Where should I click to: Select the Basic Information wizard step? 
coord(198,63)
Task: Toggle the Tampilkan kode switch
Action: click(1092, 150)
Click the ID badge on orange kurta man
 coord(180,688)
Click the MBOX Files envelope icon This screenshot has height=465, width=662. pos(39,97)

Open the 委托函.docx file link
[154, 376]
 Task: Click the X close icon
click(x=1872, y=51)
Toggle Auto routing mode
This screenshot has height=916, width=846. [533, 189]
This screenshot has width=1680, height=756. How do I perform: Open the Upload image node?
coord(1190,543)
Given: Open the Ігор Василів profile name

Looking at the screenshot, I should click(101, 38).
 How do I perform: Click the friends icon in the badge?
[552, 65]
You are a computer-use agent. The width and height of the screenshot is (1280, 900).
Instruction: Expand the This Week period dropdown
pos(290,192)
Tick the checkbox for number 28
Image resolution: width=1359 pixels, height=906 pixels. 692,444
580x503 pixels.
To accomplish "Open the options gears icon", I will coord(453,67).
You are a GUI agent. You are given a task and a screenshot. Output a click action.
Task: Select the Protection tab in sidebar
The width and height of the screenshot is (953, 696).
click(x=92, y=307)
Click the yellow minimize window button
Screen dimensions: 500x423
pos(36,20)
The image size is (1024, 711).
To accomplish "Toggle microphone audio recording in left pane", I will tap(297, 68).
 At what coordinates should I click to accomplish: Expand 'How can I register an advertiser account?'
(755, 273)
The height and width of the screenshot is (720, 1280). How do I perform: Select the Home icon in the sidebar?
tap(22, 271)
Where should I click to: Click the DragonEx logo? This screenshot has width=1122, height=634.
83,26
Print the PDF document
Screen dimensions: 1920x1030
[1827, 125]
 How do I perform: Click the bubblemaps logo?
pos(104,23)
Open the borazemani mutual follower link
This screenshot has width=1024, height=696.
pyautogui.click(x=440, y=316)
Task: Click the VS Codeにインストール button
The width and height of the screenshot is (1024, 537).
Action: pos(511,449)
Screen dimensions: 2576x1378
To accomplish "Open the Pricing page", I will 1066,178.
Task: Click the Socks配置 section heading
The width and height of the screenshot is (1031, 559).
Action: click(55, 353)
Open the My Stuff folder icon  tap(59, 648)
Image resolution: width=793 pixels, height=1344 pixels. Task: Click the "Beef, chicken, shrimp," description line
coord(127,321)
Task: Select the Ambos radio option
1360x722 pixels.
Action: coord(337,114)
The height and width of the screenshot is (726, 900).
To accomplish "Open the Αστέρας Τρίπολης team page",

•••••

# [What is needed]
Every line above that holds the word "page" is to be found and copied.

# [Solution to the exercise]
To accomplish "Open the Pricing page", I will 1066,178.
To accomplish "Open the Αστέρας Τρίπολης team page",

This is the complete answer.